Work to complete:
What is needed is an exact copy of every entry.

Available data:
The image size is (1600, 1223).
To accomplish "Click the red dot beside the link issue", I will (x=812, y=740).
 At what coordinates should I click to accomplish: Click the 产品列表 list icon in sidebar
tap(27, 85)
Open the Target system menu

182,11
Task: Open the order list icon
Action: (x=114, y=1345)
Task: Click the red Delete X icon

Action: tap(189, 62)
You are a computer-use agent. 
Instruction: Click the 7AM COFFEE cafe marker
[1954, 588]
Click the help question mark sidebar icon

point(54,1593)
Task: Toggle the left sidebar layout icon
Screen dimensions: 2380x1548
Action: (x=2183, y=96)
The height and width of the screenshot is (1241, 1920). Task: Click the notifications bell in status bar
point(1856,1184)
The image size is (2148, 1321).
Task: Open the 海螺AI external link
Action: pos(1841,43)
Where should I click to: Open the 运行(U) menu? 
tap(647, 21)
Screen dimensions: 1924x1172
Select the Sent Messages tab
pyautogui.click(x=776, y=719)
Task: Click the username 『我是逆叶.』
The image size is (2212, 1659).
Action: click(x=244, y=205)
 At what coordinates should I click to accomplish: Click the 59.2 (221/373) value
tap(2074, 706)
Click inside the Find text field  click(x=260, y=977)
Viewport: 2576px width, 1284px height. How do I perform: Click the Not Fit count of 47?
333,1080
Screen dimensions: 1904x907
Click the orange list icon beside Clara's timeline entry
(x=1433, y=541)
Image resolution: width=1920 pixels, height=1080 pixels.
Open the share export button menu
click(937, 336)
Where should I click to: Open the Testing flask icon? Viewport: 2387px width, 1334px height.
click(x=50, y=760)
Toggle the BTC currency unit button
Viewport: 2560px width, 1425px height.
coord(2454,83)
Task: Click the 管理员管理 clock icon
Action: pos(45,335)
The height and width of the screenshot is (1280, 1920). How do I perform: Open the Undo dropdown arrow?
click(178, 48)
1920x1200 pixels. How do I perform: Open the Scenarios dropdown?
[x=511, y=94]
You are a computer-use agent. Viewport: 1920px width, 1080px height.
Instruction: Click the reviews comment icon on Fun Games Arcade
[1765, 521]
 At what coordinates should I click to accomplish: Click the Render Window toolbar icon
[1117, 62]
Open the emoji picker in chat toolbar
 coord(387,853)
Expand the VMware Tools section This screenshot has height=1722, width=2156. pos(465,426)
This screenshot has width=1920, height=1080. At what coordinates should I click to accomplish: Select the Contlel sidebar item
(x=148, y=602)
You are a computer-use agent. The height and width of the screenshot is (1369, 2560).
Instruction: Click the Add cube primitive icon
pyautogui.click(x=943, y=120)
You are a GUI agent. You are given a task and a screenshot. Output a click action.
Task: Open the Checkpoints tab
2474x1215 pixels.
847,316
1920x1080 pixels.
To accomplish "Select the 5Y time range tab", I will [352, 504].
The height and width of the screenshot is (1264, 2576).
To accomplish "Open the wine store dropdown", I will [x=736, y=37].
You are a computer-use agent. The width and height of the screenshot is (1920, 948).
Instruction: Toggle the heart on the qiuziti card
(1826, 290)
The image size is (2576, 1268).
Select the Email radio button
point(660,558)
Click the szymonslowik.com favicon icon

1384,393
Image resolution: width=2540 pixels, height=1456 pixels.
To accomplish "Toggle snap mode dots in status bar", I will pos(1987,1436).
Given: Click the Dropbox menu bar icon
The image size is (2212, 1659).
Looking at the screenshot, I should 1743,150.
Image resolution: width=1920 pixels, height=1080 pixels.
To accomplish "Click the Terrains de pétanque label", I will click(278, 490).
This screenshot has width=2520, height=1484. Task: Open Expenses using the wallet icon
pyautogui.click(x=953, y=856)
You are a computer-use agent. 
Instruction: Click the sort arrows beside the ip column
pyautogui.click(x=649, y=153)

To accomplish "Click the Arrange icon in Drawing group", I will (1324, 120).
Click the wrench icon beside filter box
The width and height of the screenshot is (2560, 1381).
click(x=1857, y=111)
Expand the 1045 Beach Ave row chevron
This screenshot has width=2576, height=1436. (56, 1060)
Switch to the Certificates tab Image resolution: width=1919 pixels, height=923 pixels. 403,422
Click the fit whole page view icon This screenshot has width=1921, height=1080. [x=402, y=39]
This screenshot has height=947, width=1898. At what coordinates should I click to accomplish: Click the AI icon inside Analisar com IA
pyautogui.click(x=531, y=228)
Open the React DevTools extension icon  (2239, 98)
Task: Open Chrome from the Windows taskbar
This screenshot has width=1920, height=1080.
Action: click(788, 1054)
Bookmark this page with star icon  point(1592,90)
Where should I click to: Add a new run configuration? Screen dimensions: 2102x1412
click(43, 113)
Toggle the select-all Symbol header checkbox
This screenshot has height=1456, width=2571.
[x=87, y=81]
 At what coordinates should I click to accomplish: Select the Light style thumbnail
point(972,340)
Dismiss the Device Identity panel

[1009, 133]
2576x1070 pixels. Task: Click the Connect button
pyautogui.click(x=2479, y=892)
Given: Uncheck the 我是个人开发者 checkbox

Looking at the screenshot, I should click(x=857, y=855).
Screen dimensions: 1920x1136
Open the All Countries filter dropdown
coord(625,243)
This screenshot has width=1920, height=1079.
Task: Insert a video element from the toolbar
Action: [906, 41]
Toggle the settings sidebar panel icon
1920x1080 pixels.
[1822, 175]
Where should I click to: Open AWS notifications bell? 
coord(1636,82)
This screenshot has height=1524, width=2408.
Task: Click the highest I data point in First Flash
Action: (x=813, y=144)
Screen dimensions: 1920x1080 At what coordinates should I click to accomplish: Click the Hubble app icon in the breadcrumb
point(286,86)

Task answer:
The image size is (1600, 1223).
To accomplish "Click the red dot beside the link issue", I will (x=812, y=740).
 At what coordinates should I click to accomplish: Click the 产品列表 list icon in sidebar
tap(27, 85)
Open the Target system menu

182,11
Task: Open the order list icon
Action: (x=114, y=1345)
Task: Click the red Delete X icon

Action: tap(189, 62)
You are a computer-use agent. 
Instruction: Click the 7AM COFFEE cafe marker
[1954, 588]
Click the help question mark sidebar icon

point(54,1593)
Task: Toggle the left sidebar layout icon
Screen dimensions: 2380x1548
Action: (x=2183, y=96)
The height and width of the screenshot is (1241, 1920). Task: Click the notifications bell in status bar
point(1856,1184)
The image size is (2148, 1321).
Task: Open the 海螺AI external link
Action: pos(1841,43)
Where should I click to: Open the 运行(U) menu? 
tap(647, 21)
Screen dimensions: 1924x1172
Select the Sent Messages tab
pyautogui.click(x=776, y=719)
Task: Click the username 『我是逆叶.』
The image size is (2212, 1659).
Action: click(x=244, y=205)
 At what coordinates should I click to accomplish: Click the 59.2 (221/373) value
tap(2074, 706)
Click inside the Find text field  click(x=260, y=977)
Viewport: 2576px width, 1284px height. How do I perform: Click the Not Fit count of 47?
333,1080
Screen dimensions: 1904x907
Click the orange list icon beside Clara's timeline entry
(x=1433, y=541)
Image resolution: width=1920 pixels, height=1080 pixels.
Open the share export button menu
click(937, 336)
Where should I click to: Open the Testing flask icon? Viewport: 2387px width, 1334px height.
click(x=50, y=760)
Toggle the BTC currency unit button
Viewport: 2560px width, 1425px height.
coord(2454,83)
Task: Click the 管理员管理 clock icon
Action: pos(45,335)
The height and width of the screenshot is (1280, 1920). How do I perform: Open the Undo dropdown arrow?
click(178, 48)
1920x1200 pixels. How do I perform: Open the Scenarios dropdown?
[x=511, y=94]
You are a computer-use agent. Viewport: 1920px width, 1080px height.
Instruction: Click the reviews comment icon on Fun Games Arcade
[1765, 521]
 At what coordinates should I click to accomplish: Click the Render Window toolbar icon
[1117, 62]
Open the emoji picker in chat toolbar
 coord(387,853)
Expand the VMware Tools section This screenshot has height=1722, width=2156. pos(465,426)
This screenshot has width=1920, height=1080. At what coordinates should I click to accomplish: Select the Contlel sidebar item
(x=148, y=602)
You are a computer-use agent. The height and width of the screenshot is (1369, 2560).
Instruction: Click the Add cube primitive icon
pyautogui.click(x=943, y=120)
You are a GUI agent. You are given a task and a screenshot. Output a click action.
Task: Open the Checkpoints tab
2474x1215 pixels.
847,316
1920x1080 pixels.
To accomplish "Select the 5Y time range tab", I will [352, 504].
The height and width of the screenshot is (1264, 2576).
To accomplish "Open the wine store dropdown", I will [x=736, y=37].
You are a computer-use agent. The width and height of the screenshot is (1920, 948).
Instruction: Toggle the heart on the qiuziti card
(1826, 290)
The image size is (2576, 1268).
Select the Email radio button
point(660,558)
Click the szymonslowik.com favicon icon

1384,393
Image resolution: width=2540 pixels, height=1456 pixels.
To accomplish "Toggle snap mode dots in status bar", I will pos(1987,1436).
Given: Click the Dropbox menu bar icon
The image size is (2212, 1659).
Looking at the screenshot, I should 1743,150.
Image resolution: width=1920 pixels, height=1080 pixels.
To accomplish "Click the Terrains de pétanque label", I will click(278, 490).
This screenshot has width=2520, height=1484. Task: Open Expenses using the wallet icon
pyautogui.click(x=953, y=856)
You are a computer-use agent. 
Instruction: Click the sort arrows beside the ip column
pyautogui.click(x=649, y=153)

To accomplish "Click the Arrange icon in Drawing group", I will (1324, 120).
Click the wrench icon beside filter box
The width and height of the screenshot is (2560, 1381).
click(x=1857, y=111)
Expand the 1045 Beach Ave row chevron
This screenshot has width=2576, height=1436. (56, 1060)
Switch to the Certificates tab Image resolution: width=1919 pixels, height=923 pixels. 403,422
Click the fit whole page view icon This screenshot has width=1921, height=1080. [x=402, y=39]
This screenshot has height=947, width=1898. At what coordinates should I click to accomplish: Click the AI icon inside Analisar com IA
pyautogui.click(x=531, y=228)
Open the React DevTools extension icon  (2239, 98)
Task: Open Chrome from the Windows taskbar
This screenshot has width=1920, height=1080.
Action: click(788, 1054)
Bookmark this page with star icon  point(1592,90)
Where should I click to: Add a new run configuration? Screen dimensions: 2102x1412
click(43, 113)
Toggle the select-all Symbol header checkbox
This screenshot has height=1456, width=2571.
[x=87, y=81]
 At what coordinates should I click to accomplish: Select the Light style thumbnail
point(972,340)
Dismiss the Device Identity panel

[1009, 133]
2576x1070 pixels. Task: Click the Connect button
pyautogui.click(x=2479, y=892)
Given: Uncheck the 我是个人开发者 checkbox

Looking at the screenshot, I should click(x=857, y=855).
Screen dimensions: 1920x1136
Open the All Countries filter dropdown
coord(625,243)
This screenshot has width=1920, height=1079.
Task: Insert a video element from the toolbar
Action: [906, 41]
Toggle the settings sidebar panel icon
1920x1080 pixels.
[1822, 175]
Where should I click to: Open AWS notifications bell? 
coord(1636,82)
This screenshot has height=1524, width=2408.
Task: Click the highest I data point in First Flash
Action: (x=813, y=144)
Screen dimensions: 1920x1080 At what coordinates should I click to accomplish: Click the Hubble app icon in the breadcrumb
point(286,86)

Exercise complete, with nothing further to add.